#### Your instructions:
Under this line are records; the part from the line containing "The height and width of the screenshot is (645, 1020)." through the line containing "Switch to the" should be repeated exactly. Please exclude pictures.
(Beginning of Provided data)
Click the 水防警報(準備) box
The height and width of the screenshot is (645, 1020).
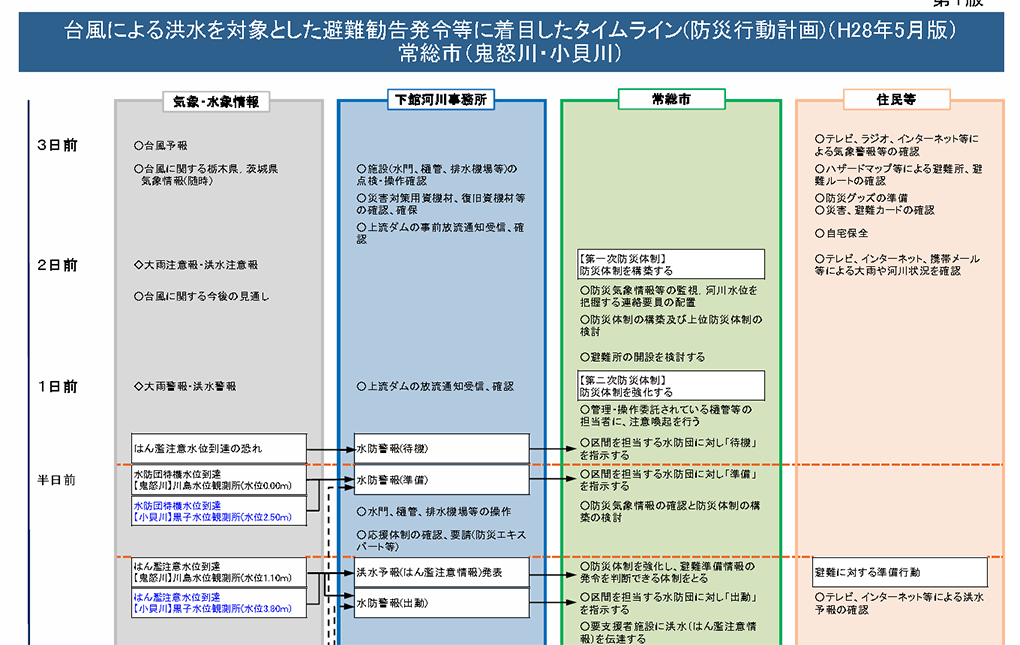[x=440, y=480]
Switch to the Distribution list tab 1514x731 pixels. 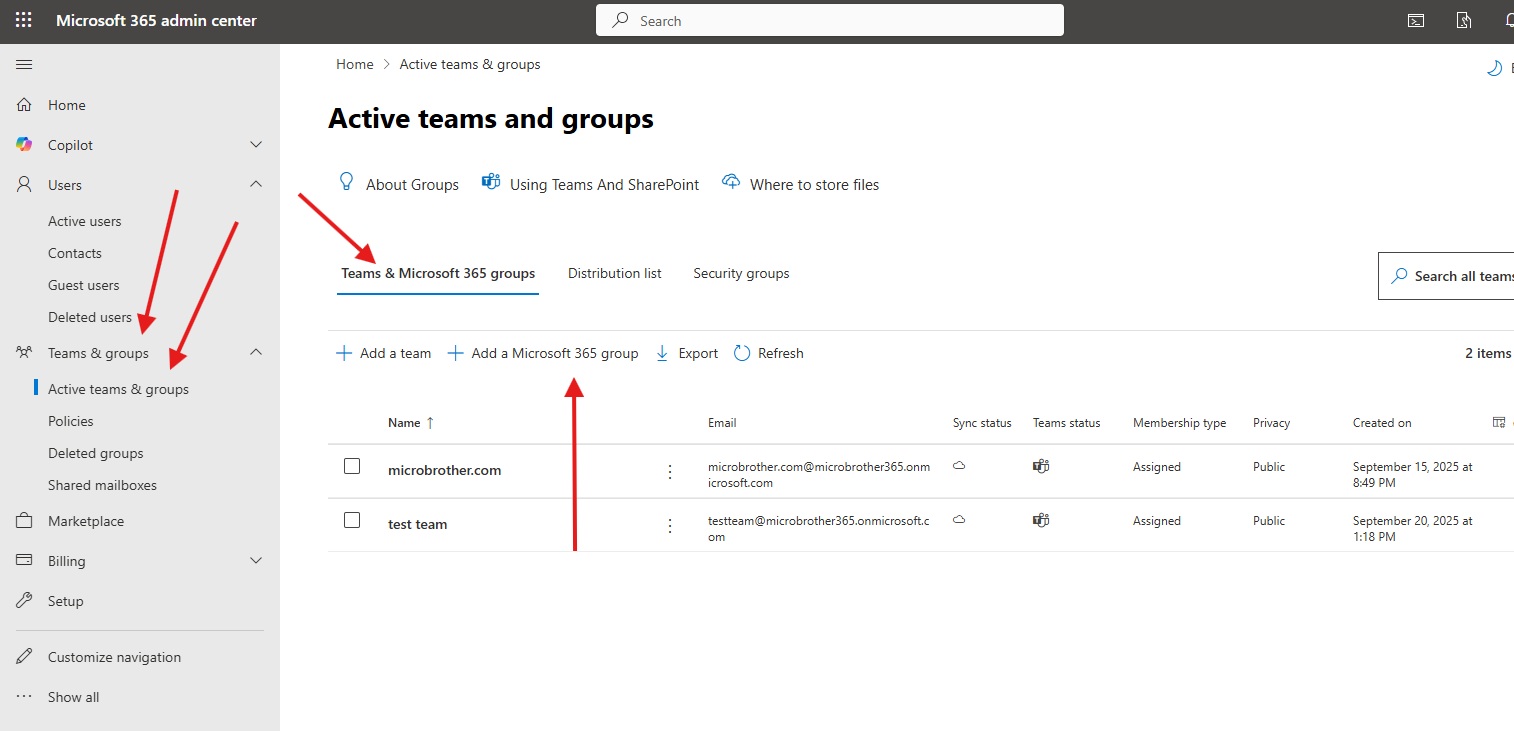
(End of Provided data)
(Beginning of Provided data)
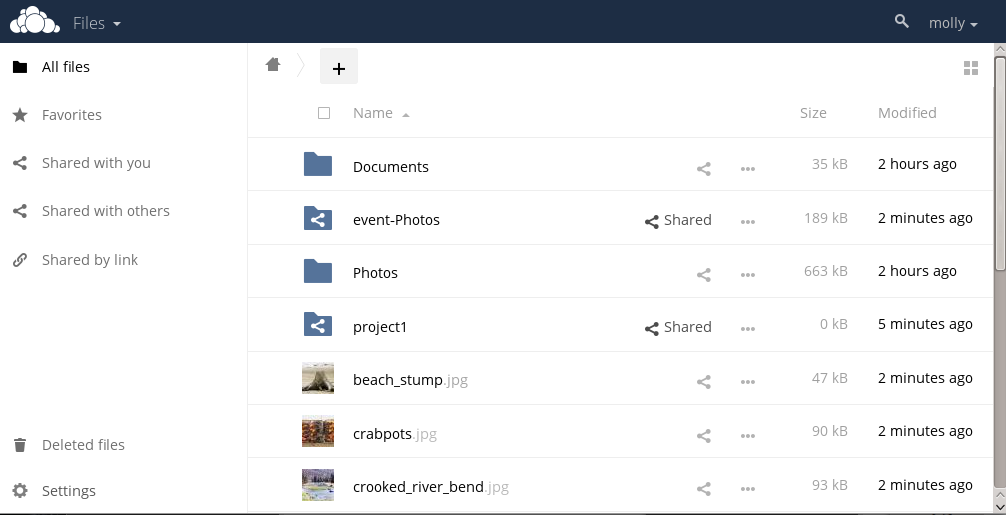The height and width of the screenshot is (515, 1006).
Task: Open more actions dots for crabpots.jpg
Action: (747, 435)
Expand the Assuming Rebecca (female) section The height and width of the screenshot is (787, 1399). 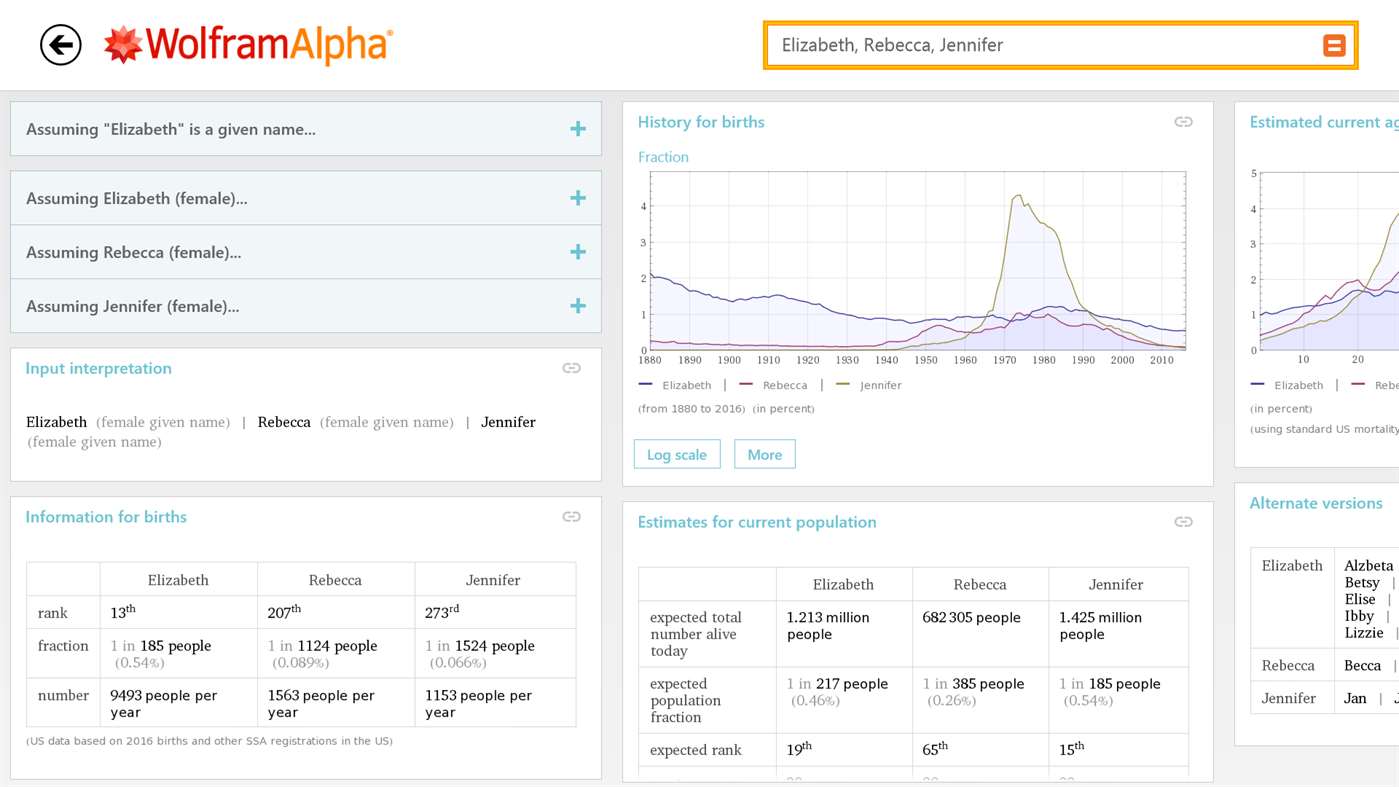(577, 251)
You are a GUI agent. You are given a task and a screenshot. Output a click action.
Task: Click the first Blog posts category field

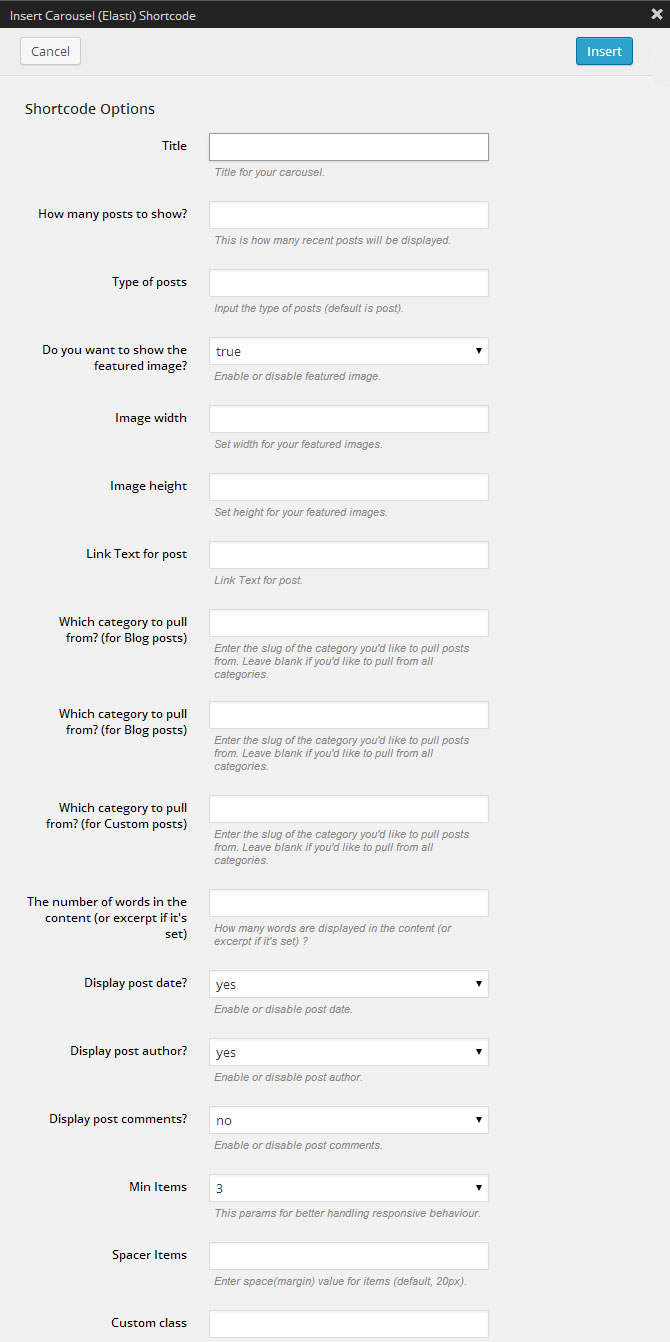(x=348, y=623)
(End of Provided data)
#### Solution for this problem:
The height and width of the screenshot is (645, 1020).
[x=440, y=480]
Switch to the Distribution list tab 1514x731 pixels. 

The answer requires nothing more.